Back when I was in college, I wrote a short play that centered on a handful of the Apostles in the Upper Room with Mary, Mary Magdalene, and Mark the Evangelist. The play takes place after Jesus died on Good Friday, but before he rose from the grave on Sunday. Everyone copes with the fact that they lost Jesus in such a cruel, brutal manner. And as far as most of them knew, he’s not coming back anytime soon. However, we already know that Jesus will rise from the grave.
There’s a wonderful Church tradition that I learned about from Diana Von Glahn’s The Faithful Traveler. In this show, Ms. Von Glahn made a pilgrimage to the Holy Land and filmed the various places she saw while she was there. One of places she showed is a small chapel that honors an ancient Church tradition: the idea that the resurrected Jesus appeared to his mother before anyone else. There is no evidence of this in Scriptures, but when you think about it, it makes sense. If Mary was with the other disciples, why didn’t she go with Mary Magdalene and the other women? The answer could be that she already knew. The theory is backed by Saint John Paul II, so you don’t have to just take my word for it.
I decided to include this little tradition in my play by having Jesus appear silently in the Upper Room to greet his mother. The two of them don’t exchange any words. Instead, it’s all gestures and pantomime. Mama Mary greets her Son with joy and tears. There are many questions, but not much time for answers. Then Jesus walks over to Mary Magdalene, places a dream in her mind, and vanishes.
Suddenly, everyone feels the ground shaking slightly and Mary Magdalene wakes up in a fright. She grabs some things in a rush, causing Peter to wake up. At this point, Mary (mother of Jesus) is pretending to be asleep. Mary Magdalene tells Peter to take care of everyone while she goes with her friends to the tomb. It’s not long until Mary Magdalene returns with news of the tomb being empty. Things get chaotic, since the empty tomb shocks everyone, but by the end of the play, even though Jesus doesn’t appear again, everyone realizes the truth: He is Risen.
The victory shown in the Resurrection is that no matter how bleak and hopeless things may seem, there is always a point where things turn around for the better.
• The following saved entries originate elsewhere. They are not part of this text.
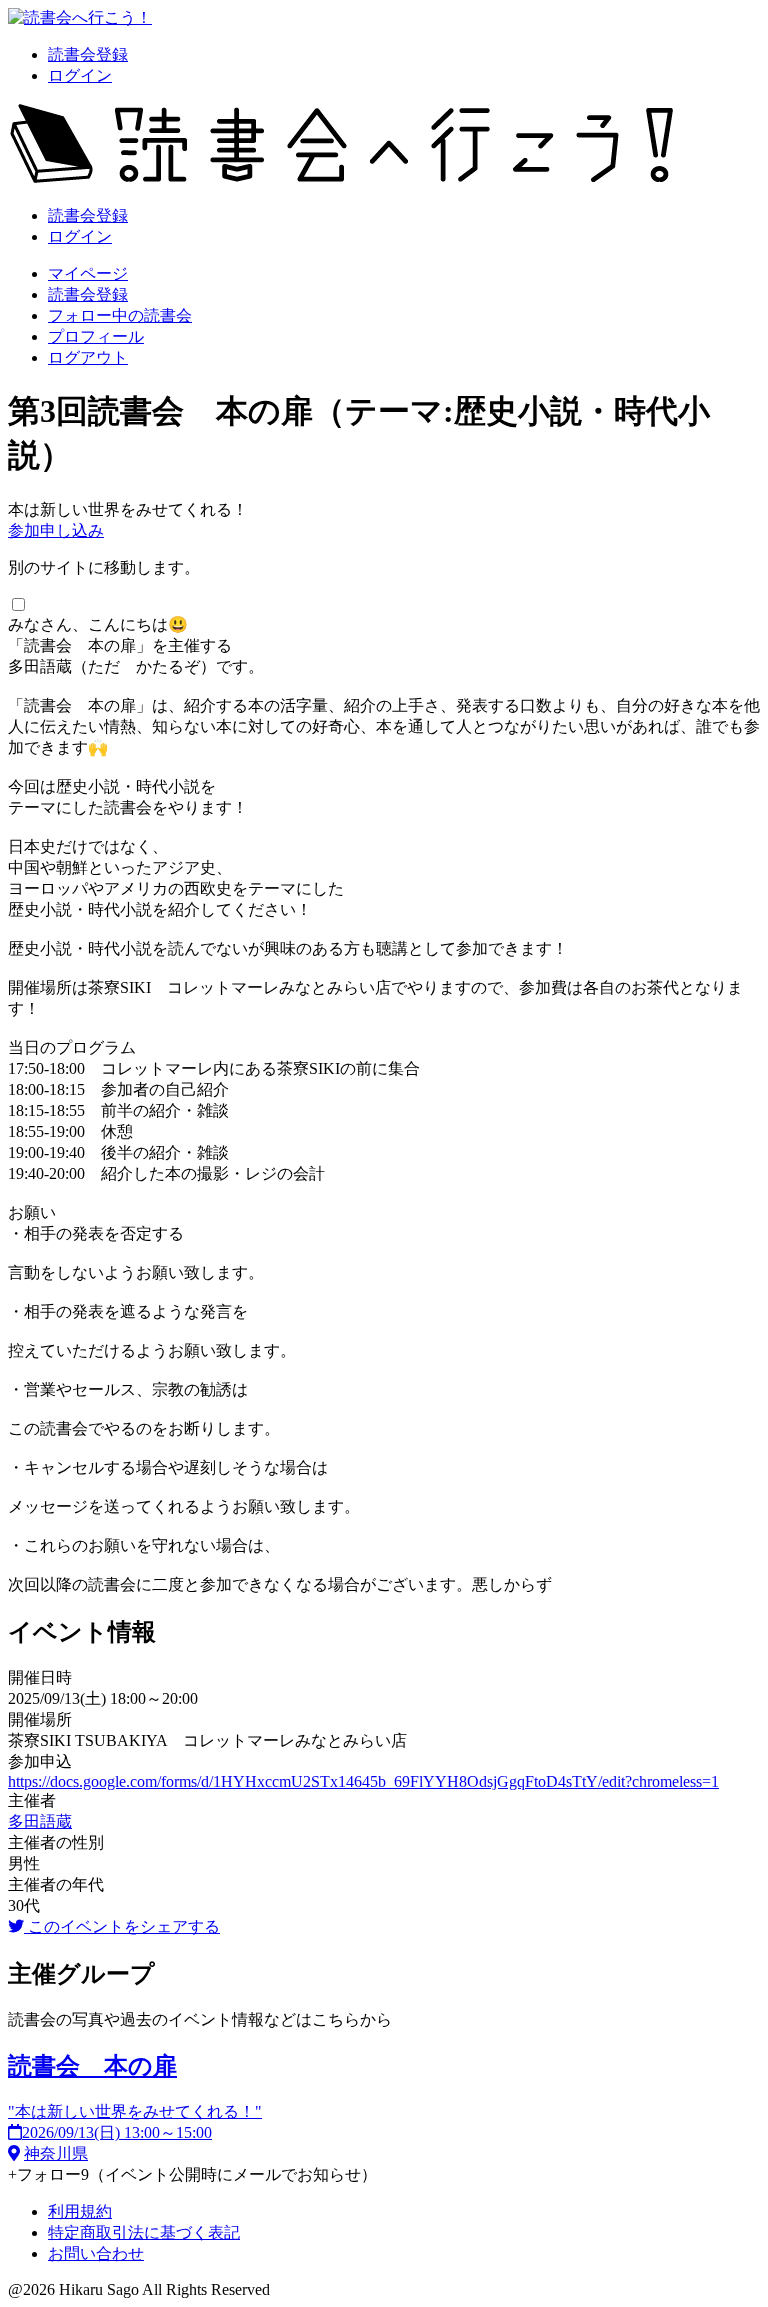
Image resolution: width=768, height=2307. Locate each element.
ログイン (80, 75)
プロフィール (96, 336)
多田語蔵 (40, 1821)
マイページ (88, 273)
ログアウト (88, 357)
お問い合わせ (96, 2253)
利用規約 (80, 2211)
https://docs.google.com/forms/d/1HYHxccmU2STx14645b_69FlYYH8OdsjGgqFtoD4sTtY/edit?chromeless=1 (363, 1781)
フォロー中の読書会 (120, 315)
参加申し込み (56, 530)
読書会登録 (88, 54)
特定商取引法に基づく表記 (144, 2232)
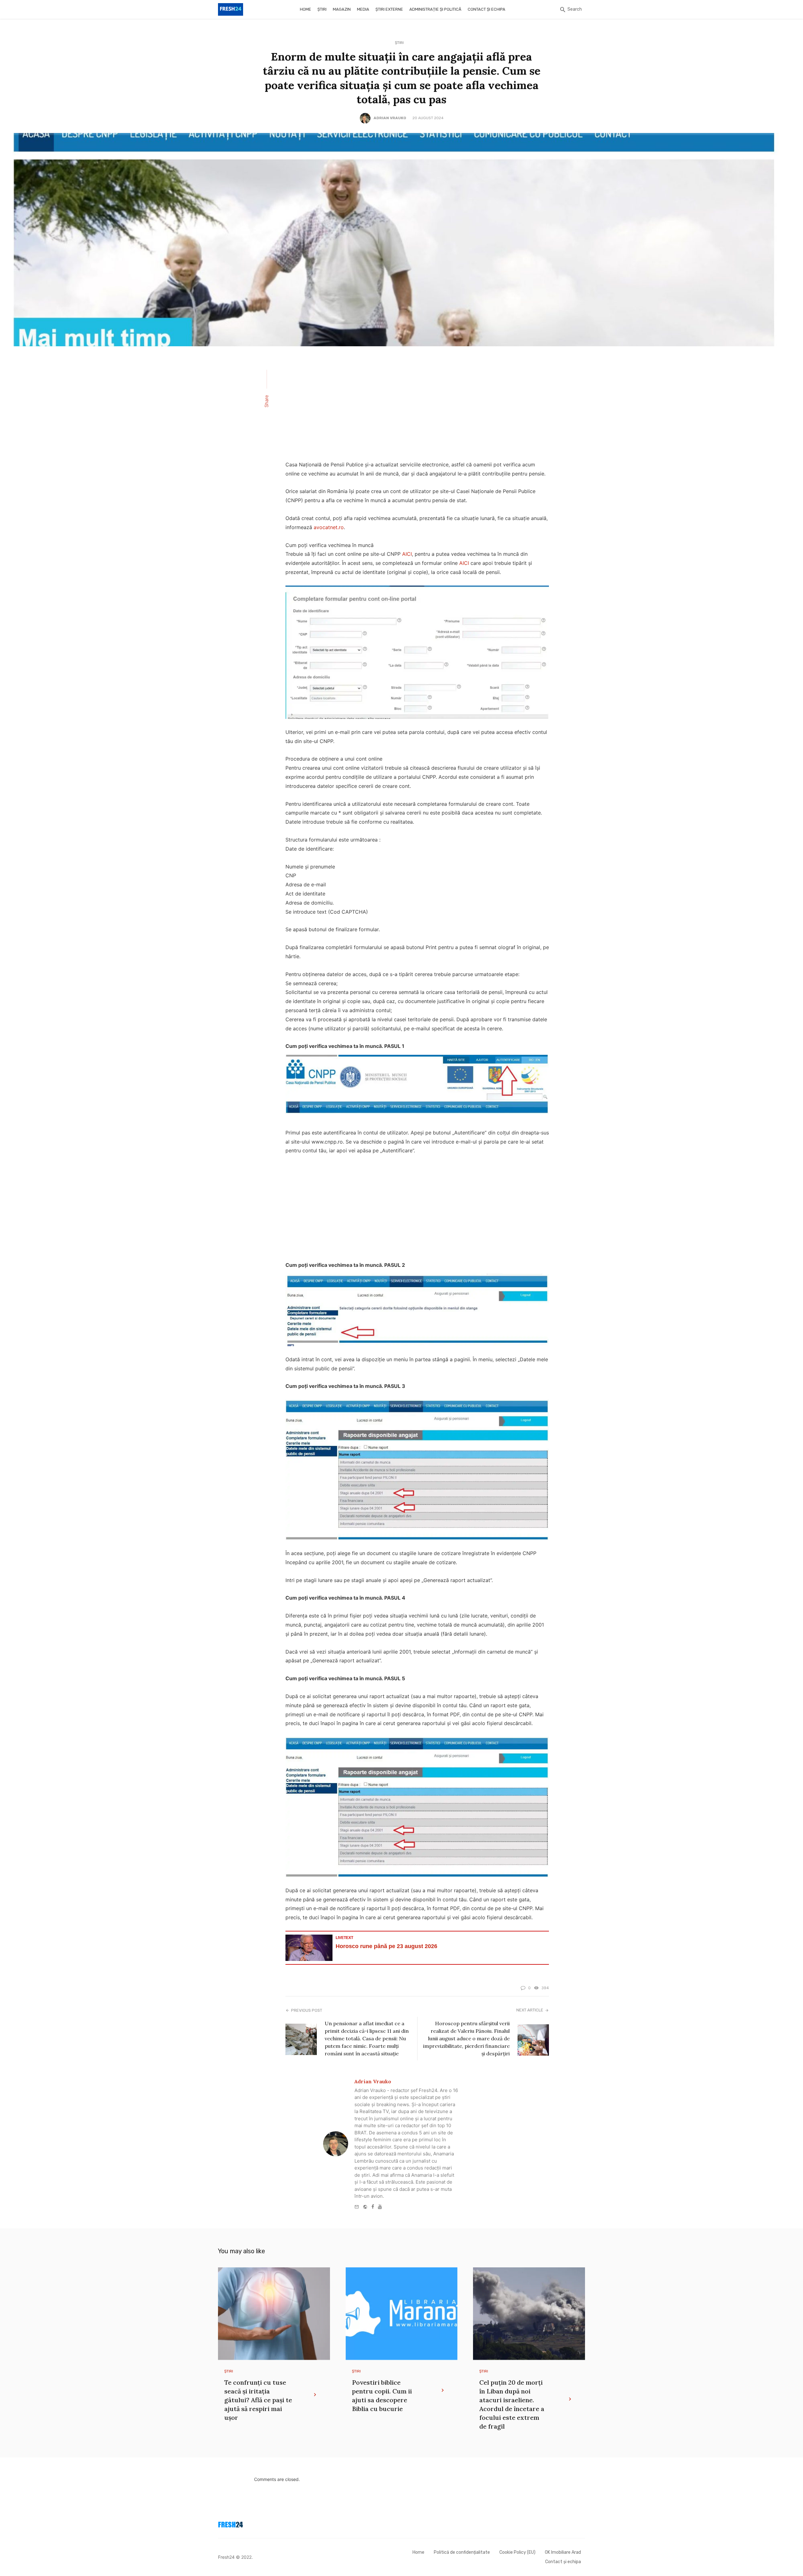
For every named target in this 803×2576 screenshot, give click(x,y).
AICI (407, 554)
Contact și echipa (486, 9)
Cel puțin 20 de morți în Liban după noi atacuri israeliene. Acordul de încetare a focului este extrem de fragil (511, 2404)
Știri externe (389, 9)
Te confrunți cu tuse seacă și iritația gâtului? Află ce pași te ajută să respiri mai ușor (258, 2399)
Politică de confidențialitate (462, 2552)
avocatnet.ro (329, 527)
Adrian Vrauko (390, 118)
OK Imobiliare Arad (563, 2552)
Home (305, 9)
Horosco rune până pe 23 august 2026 (386, 1946)
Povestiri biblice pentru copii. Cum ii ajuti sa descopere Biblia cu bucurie (382, 2395)
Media (363, 9)
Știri (322, 9)
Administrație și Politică (435, 9)
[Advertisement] (417, 407)
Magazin (342, 9)
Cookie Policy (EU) (517, 2552)
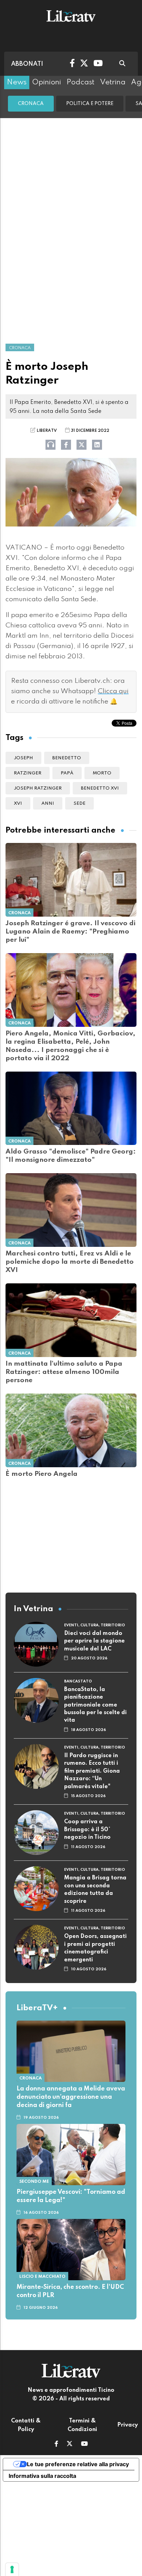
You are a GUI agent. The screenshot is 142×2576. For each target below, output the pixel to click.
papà (67, 773)
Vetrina (112, 82)
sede (79, 803)
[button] (56, 2444)
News (17, 82)
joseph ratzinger (38, 788)
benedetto (66, 758)
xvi (18, 803)
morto (102, 773)
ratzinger (27, 773)
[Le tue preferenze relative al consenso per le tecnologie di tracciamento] (12, 2569)
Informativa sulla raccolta (42, 2475)
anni (47, 803)
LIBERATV (47, 431)
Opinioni (46, 82)
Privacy (127, 2425)
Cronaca (31, 103)
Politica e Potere (89, 103)
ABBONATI (27, 64)
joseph (23, 758)
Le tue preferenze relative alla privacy (78, 2464)
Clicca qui (113, 691)
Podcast (80, 82)
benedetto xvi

It may not happen right away, but trust me when I say that Christ will lead you out of the dark. If you are in some kind of dark place or going through a storm, He will be there to walk you through it.
No matter how many times we fail or struggle, the Glorious Mystery of the Resurrection compels us to believe in Christ and follow Him to victory. It won’t mean that life will be easy, but as Paul said in Philippians: “I know what it is to have little, and I know what it is to have plenty. In any and all circumstances I have learned the secret of being well-fed and of going hungry, of having plenty and of being in need. I can do all things through him who strengthens me.” (Philippians 4:12-13)
Have you ever asked God to help you cope with grief? Why or why not?
How has God turned things around in your life?
Offer this mystery for something you are grieving over or for someone you know who has suffered a great loss.